The primary function of this modern take on food stamps is food and household goods, she says.

There is no DSHS transaction fee on cards used at groceries or other “points of sale,” Spears says. “And they can get cash back there.”

A worker at a Spokane grocery says, “there is a food side and a money side,” to Quest cards, so cardholders can buy both food and nonfood items at the same time.

But Meza says he prefers to buy household, nonfood items at a discount store that doesn’t take EBT cards.

“I can’t get toilet paper or soap or shampoo with food stamps — I have to pay cash. So I like to get cash and go to the Dollar Store where everything is 99 cents,” he says.

Some groceries give cash back on Quest cards, he says, while “others never tell you.”

He lives in low-income housing that isn’t close to grocery stores anyway, Meza says, and he finds himself using nearby ATMs despite the steep user fees that are charged.

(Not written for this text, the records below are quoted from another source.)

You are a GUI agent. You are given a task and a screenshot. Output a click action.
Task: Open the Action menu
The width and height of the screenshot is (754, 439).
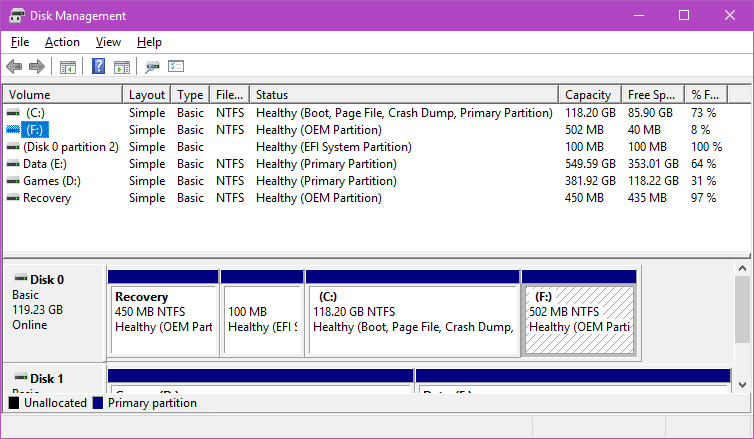62,42
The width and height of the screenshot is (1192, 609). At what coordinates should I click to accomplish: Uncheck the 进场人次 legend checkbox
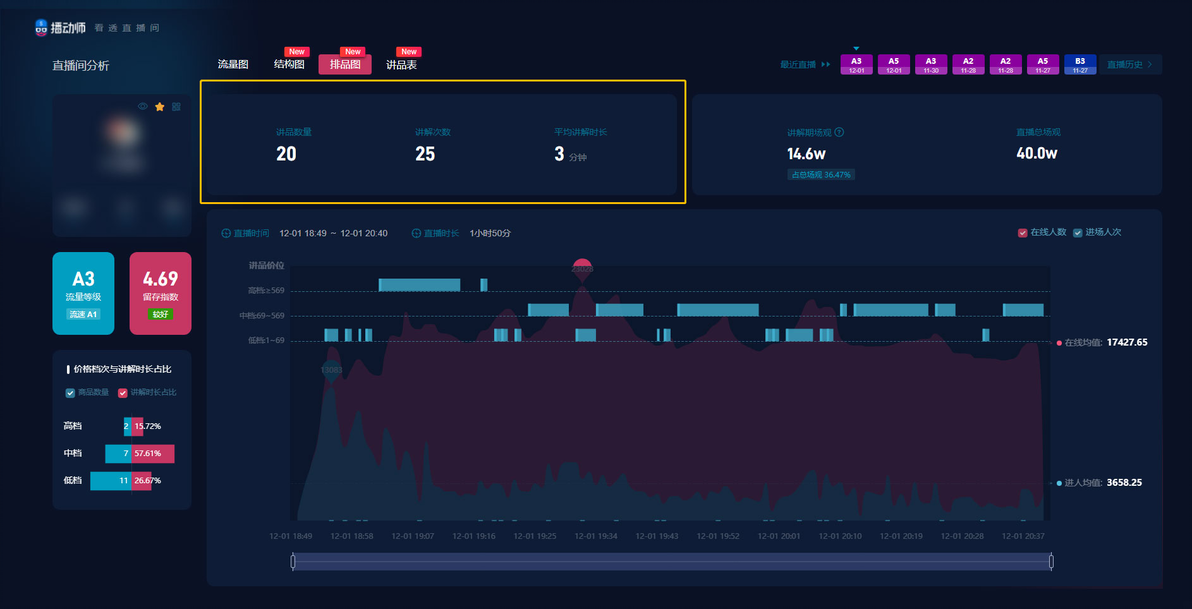click(1077, 233)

“A lot of us are living at the end of the line, and they are charging us for using the card? Come on,” he says, critical of the additional DSHS 85-cent charge for using cash machines.

“I’m just pissed about it because every time I use it,” he says. “It bites me in the ass.”

Spears acknowledges that it is frequently expensive to be poor in America, but she reiterates that the main function of the EBT card is food, not cash. Cardholders receive instructions, she says, about the intended use of the cards and information about the fees.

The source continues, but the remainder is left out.